3. Kakali Bhattacharya — Joy, Mentorship, and Refusal

There is no space of purity. The academy polices knowledge—who produces it, whose voice matters, what counts as legitimate. And yet, there are those who refuse containment without exhausting ourselves demanding to be seen. They saw us and just turned their faces – no amount of screaming will make them to see themselves. 

Kakali Bhattacharya offers something deeper than critique. Through her Par/Desi decolonial framework, she asks us to confront not only external systems of coloniality, but the ways we have internalized them. Her S2S mentorship is not transactional program—it is relational, healing, and joyful. It does not ask you to become “better” within the system. It asks you to remain human despite messiness of humanity. Joy, here, is not lightness. It is rigor.

It is choosing to imagine otherwise while knowing there is no outside. It teaches you to be vulnerable without falling apart. It asks to look at maya kindly but go for Upaya – always. 

4. Alok Das — Loving the Self as Resistance

Alok Das—a chosen name, a necessary name—writes from a place where visibility is never neutral. Their work reminds us that self-love is not indulgence—it is survival, and more than that, it is resistance. To love oneself fully, especially when the world is organized to deny that possibility, is not a soft act. It is the work we must do to give our energy for a different possibility. Alok Das invites us to write and refuse the quiet erasures that institutions demand in exchange for belonging.

So now that I have shown you the threads I am holding – what is next? 
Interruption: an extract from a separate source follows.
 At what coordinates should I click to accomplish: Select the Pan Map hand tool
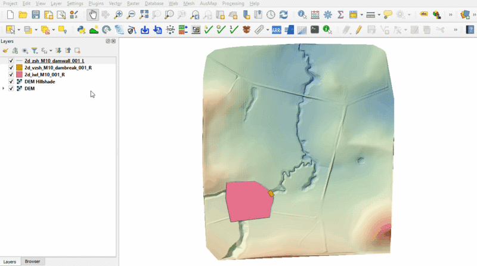[x=93, y=14]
Cardi A does not turn away from pain. They sit with it, learn from it, remain accountable to it. But we must refuse to become only pain. When pain becomes identity, the oppressor no longer needs to impose the story—we begin to carry it ourself. So what happens to your story then?

Unwritten?

Unheard?

Paused in the name of survival?

Loving the self, is not the end goal for Cardi A. It is the condition that makes everything else possible. Perhaps you did not choose this journey or maybe you did – whatever the reason is, you are in it. So then—let’s sit in this darkness with the threads that brought us here. And if you have lost your threads – mine are here for you to sit with me… but quietly, please. My heart is broken. I am resting before walking again.